What the exercise asks: Your job with the data below: print everything from the line that holds "Viewport: 926px width, 554px height." down to the line that holds "Task: Open the Sales Revenue card", ends included, exactly, and nothing else.

--- Study material ---

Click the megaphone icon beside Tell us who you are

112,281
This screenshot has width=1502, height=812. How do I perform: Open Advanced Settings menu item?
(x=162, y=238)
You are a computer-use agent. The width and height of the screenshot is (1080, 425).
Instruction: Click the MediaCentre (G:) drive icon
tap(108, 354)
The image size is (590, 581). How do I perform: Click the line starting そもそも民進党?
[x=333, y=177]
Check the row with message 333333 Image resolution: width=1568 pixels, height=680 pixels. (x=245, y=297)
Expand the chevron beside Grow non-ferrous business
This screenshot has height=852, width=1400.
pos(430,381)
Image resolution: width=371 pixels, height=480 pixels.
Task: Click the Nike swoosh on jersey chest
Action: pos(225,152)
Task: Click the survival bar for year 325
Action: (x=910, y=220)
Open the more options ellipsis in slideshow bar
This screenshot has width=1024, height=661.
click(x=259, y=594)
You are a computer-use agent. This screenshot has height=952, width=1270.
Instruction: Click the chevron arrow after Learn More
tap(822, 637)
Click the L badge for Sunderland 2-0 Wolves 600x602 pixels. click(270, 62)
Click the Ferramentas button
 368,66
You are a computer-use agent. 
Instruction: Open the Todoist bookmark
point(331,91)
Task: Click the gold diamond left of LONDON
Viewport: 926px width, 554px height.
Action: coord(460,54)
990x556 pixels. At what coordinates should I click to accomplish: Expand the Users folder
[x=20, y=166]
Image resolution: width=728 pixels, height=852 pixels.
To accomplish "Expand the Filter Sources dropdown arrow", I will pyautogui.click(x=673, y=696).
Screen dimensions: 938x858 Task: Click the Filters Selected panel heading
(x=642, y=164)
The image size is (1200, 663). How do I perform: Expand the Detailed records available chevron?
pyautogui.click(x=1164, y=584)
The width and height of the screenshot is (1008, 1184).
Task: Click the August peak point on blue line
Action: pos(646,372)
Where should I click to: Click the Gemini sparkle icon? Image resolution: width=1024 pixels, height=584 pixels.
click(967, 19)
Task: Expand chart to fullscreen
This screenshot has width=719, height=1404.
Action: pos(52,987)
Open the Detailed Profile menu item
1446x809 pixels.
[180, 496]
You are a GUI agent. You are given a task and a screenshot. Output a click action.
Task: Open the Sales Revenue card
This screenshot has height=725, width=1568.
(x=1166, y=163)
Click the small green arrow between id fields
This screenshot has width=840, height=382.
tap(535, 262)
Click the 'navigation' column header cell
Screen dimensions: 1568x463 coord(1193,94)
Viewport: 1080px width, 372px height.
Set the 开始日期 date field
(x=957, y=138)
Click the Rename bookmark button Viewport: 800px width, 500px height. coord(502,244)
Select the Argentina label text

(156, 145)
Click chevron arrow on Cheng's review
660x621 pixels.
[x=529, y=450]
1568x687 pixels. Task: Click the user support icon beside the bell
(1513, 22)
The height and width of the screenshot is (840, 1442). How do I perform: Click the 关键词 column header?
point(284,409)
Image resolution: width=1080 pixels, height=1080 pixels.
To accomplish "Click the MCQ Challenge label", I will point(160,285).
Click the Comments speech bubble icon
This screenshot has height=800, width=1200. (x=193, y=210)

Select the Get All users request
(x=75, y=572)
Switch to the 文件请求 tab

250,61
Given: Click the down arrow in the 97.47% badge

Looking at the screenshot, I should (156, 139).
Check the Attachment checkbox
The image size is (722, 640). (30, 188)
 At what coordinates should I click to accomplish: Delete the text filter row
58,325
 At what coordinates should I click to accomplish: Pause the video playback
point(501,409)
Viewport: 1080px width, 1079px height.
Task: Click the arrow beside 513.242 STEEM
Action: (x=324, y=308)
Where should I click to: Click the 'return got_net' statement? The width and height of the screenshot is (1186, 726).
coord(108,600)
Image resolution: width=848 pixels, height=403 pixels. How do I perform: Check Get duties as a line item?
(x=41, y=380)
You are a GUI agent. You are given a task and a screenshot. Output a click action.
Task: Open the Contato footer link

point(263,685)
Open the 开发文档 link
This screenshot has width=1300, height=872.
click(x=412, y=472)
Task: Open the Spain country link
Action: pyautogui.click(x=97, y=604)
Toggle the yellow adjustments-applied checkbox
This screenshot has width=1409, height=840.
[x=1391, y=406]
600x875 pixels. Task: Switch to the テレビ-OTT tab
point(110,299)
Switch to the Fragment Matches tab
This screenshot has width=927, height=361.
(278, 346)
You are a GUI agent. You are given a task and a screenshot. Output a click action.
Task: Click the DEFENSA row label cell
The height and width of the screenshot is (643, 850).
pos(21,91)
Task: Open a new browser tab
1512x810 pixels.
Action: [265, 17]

---

Written answer:
Viewport: 926px width, 554px height.
Action: coord(460,54)
990x556 pixels. At what coordinates should I click to accomplish: Expand the Users folder
[x=20, y=166]
Image resolution: width=728 pixels, height=852 pixels.
To accomplish "Expand the Filter Sources dropdown arrow", I will pyautogui.click(x=673, y=696).
Screen dimensions: 938x858 Task: Click the Filters Selected panel heading
(x=642, y=164)
The image size is (1200, 663). How do I perform: Expand the Detailed records available chevron?
pyautogui.click(x=1164, y=584)
The width and height of the screenshot is (1008, 1184).
Task: Click the August peak point on blue line
Action: pos(646,372)
Where should I click to: Click the Gemini sparkle icon? Image resolution: width=1024 pixels, height=584 pixels.
click(967, 19)
Task: Expand chart to fullscreen
This screenshot has width=719, height=1404.
Action: pos(52,987)
Open the Detailed Profile menu item
1446x809 pixels.
[180, 496]
You are a GUI agent. You are given a task and a screenshot. Output a click action.
Task: Open the Sales Revenue card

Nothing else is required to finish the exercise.